Paula se sobresaltó, llevándose la mano al corazón. Una sombra se separó de las otras sombras.


—¿Te he asustado? —dijo Pedro, acercándose. En la oscuridad brillaba la punta de su cigarro encendido—. Normalmente, Wordsworth tiene un efecto distinto.


—No te había visto. Pensé que no había nadie.


—Estaba pasando el rato con El Holandés y una botella de ron —dijo Pedrosaliendo a la luz de la luna—. Le gusta quejarse de Coco y prefiere una audiencia comprensiva —dijo y dio una calada al cigarro. Su rostro se ocultó tras una nube de humo, atractivo y misterioso—. Bonita noche.


—Sí… Bueno, tengo que…


—No hace falta que huyas. Habías salido a pasear —dijo Pedro y se agachó para cortar un peonía—. Está en su mejor hora —dijo ofreciéndosela a Paula.


Paula aceptó el capullo en silencio.


—Estaba admirando las flores —dijo al cabo de unos segundos—. A mí no se me dan bien.


—Tienes que poner mucho cariño, además de agua y fertilizante.


Paula tenía el cabello suelto, y seguía con los pantalones y la chaqueta que se había puesto para cenar.
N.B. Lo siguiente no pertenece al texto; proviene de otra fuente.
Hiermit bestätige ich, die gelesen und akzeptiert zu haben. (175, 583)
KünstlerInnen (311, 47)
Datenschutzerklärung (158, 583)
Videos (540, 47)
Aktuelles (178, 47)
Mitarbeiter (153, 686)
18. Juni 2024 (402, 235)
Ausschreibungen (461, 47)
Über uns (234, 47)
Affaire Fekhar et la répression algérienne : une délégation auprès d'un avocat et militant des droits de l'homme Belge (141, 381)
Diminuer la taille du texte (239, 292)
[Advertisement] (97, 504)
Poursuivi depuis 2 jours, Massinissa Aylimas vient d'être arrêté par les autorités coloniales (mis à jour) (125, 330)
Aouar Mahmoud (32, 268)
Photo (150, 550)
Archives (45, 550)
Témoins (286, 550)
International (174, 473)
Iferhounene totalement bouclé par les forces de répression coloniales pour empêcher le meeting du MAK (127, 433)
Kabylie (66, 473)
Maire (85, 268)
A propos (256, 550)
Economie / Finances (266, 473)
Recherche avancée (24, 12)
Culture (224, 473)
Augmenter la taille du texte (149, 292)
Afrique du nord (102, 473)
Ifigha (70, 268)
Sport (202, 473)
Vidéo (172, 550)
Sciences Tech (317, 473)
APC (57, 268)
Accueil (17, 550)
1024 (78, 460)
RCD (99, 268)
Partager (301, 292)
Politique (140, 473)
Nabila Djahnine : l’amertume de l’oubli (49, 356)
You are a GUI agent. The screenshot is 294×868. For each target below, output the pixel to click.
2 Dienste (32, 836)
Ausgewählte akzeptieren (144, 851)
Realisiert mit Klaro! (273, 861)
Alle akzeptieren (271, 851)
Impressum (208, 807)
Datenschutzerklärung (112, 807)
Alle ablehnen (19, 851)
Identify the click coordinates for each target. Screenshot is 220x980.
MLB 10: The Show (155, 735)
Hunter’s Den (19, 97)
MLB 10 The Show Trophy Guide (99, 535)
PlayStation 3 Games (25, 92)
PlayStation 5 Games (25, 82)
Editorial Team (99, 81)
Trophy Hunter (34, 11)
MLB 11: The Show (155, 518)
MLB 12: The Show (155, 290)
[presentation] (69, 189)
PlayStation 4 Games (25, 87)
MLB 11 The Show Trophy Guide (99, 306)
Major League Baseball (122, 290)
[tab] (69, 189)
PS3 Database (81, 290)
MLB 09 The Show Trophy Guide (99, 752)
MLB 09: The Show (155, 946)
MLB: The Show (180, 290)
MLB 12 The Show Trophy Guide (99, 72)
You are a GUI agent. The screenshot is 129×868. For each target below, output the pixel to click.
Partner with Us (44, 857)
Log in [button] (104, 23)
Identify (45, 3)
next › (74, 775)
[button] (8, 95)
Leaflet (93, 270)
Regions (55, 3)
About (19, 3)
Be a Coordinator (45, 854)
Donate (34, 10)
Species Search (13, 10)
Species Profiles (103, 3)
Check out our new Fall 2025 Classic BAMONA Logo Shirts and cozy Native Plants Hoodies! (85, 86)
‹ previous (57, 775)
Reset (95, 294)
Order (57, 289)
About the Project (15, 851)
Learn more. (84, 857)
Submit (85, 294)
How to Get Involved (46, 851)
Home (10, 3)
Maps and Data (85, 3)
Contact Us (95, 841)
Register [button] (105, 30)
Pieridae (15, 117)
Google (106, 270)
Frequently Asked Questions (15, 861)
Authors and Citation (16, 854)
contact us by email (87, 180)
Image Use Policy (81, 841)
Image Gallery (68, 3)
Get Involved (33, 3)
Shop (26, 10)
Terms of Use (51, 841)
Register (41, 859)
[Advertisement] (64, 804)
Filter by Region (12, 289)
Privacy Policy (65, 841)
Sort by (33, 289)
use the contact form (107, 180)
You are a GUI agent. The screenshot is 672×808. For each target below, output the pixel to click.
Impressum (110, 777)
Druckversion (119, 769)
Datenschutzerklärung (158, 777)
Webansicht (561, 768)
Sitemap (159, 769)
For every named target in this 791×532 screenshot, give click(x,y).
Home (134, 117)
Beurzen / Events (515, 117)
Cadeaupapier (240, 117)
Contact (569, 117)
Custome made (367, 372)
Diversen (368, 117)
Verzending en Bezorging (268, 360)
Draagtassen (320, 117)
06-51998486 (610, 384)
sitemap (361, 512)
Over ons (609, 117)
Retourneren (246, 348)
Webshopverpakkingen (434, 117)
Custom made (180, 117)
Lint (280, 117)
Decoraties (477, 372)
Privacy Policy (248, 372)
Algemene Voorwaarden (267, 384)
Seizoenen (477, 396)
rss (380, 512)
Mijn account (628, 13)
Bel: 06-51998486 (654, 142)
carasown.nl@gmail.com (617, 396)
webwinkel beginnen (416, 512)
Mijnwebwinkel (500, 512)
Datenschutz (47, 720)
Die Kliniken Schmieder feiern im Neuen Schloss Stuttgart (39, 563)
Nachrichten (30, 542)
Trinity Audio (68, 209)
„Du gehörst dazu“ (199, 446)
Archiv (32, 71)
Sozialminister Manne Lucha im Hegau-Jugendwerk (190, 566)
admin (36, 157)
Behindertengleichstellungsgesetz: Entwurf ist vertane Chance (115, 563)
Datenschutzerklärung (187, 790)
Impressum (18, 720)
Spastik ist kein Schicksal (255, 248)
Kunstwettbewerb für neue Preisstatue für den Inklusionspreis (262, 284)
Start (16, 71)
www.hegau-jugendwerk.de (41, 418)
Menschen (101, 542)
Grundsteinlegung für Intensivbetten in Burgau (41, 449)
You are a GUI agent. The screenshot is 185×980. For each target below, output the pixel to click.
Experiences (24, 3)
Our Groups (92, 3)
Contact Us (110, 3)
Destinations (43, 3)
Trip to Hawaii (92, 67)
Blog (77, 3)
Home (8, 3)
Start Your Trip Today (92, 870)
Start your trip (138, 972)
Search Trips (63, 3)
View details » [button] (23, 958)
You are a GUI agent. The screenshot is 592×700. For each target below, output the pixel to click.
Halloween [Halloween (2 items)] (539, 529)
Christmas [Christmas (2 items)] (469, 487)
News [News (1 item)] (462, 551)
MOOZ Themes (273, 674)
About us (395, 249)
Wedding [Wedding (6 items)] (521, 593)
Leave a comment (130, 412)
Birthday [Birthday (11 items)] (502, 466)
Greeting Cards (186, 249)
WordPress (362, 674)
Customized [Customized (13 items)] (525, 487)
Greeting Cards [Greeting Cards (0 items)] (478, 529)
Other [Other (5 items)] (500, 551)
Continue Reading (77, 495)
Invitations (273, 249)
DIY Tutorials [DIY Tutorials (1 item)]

Qué pena, pensó Pedro, le habría gustado más que estuviera en bata. Pero Paula Chaves no era el tipo de mujer que se paseaba de noche en bata a la luz de la luna.


Y si tuviera ganas de hacerlo, no se lo permitiría.


El único modo de combatir aquellos penetrantes ojos grises, aparte de huir como una tonta, era la conversación.


—¿También sabes de jardinería, aparte de navegar y citar a los clásicos?


—Entre otras cosas, me encantan las flores —dijo Pedro, y tomó la mano de Paula, la que sostenía la peonía, llevándosela a la nariz para aspirar el aroma de la flor y de la mujer.


Paula se vio atrapada, inmersa en una atmósfera llena de embrujo. El perfume del jardín parecía rodearlos, invadiendo sus sentidos. El rostro de Pedro estaba cubierto de sombras. Ella se fijó en sus labios, curvos y tentadores.


Parecían completamente solos, totalmente apartados del mundo, de las responsabilidades diurnas. Eran solo un hombre y una mujer, bajo un cielo estrellado y en un jardín iluminado por la luna, mecidos por la música del mar distante.


Pero Paula trató de romper aquel encanto.


—Me sorprende que tengas tiempo para la poesía y las flores.


—Siempre se encuentra tiempo para lo que más importa.